═══ SELECTED EXTRACT

I patted myself and was quite impressed with the direction. Thinking about my career as a director, I shouted “Amma coffee”. My mom retorted back ,”I didn’t know we have a princess here who has employed servants to serve at the seat. If you want coffee, get up and come to kitchen. Else forget the coffee”. Sigh! Though this scene was an usual one at my home, my brain retelecasted the prediction, “Your family will disown you”blared inside my head. :roll:
I was instructed to go to the nearby shop and get a packet of detergent. I immediately obliged and rushed to the shop (an act to be reowned again). When I stretched my hand with the money, a fat lady literally pushed me and got her things. Finally the shopkeeper turned towards me, “Anna 1 packet surf excel”. He returned the money saying “Sorry ma! we had only 1 packet and that lady got it”. My CG specialist drew 2 red horns and a tail to that lady who smirked victoriously taking her cover.
When you are about to complete your work, you will have somebody disrupting it…. I wanted my brain to stop its selective timely retelecast of the prediction.

══════

(DIRECTIONS): Repeat the prediction anecdote word for word, starting with "When you are" and going on through "of the prediction.". The listing that comes next has no connection to the anecdote.

═══ DATA

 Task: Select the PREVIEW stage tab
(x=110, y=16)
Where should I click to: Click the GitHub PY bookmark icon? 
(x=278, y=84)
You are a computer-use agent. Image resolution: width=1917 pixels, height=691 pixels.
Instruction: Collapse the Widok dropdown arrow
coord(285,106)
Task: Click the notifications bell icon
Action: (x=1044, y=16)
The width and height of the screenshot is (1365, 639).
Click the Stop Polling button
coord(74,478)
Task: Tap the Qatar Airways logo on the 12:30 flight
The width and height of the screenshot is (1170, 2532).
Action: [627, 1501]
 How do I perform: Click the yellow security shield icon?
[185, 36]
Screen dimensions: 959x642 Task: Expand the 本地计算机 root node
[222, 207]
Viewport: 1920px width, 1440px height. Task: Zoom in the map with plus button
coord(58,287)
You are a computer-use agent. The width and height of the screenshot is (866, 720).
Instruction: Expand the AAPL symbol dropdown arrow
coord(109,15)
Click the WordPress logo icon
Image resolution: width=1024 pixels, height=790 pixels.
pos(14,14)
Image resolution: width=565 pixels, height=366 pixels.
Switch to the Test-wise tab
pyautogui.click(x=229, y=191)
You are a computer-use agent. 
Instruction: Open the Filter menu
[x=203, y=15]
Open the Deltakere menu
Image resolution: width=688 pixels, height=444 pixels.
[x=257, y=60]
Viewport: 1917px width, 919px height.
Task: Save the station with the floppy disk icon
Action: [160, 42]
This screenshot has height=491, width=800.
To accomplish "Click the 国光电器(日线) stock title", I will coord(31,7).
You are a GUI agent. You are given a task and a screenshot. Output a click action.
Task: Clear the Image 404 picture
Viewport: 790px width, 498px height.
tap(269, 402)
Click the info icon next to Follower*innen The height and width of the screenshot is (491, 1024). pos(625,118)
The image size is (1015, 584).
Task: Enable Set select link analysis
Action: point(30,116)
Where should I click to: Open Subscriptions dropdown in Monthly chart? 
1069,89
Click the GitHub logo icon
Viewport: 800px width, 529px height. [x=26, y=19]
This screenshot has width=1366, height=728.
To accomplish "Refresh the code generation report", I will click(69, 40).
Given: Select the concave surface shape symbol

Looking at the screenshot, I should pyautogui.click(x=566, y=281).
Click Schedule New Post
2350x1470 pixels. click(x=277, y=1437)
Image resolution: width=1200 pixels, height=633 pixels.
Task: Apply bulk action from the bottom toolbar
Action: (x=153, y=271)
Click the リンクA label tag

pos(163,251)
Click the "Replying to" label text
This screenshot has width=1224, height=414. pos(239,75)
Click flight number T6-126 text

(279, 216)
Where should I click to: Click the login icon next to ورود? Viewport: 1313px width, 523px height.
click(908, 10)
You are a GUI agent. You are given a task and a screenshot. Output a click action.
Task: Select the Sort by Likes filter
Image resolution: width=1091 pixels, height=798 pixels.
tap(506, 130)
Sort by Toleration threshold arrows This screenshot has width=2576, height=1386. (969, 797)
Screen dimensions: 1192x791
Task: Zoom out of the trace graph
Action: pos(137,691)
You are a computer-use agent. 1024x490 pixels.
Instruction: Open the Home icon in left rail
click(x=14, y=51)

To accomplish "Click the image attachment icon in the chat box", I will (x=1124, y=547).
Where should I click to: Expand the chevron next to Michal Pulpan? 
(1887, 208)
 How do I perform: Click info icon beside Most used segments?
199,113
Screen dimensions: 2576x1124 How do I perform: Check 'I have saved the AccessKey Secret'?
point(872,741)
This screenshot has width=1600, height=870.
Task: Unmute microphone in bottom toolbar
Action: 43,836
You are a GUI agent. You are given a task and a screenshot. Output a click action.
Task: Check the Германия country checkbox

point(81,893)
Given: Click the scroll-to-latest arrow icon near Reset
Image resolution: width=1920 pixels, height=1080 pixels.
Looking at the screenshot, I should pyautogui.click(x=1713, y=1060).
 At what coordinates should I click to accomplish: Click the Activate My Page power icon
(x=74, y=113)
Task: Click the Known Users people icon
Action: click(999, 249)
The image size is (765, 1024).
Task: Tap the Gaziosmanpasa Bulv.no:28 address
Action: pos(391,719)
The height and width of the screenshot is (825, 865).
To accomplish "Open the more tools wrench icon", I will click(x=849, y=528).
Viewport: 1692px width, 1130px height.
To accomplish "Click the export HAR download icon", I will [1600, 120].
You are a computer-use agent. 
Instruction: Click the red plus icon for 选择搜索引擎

══════

(EXERCISE RESULT):
When you are about to complete your work, you will have somebody disrupting it…. I wanted my brain to stop its selective timely retelecast of the prediction.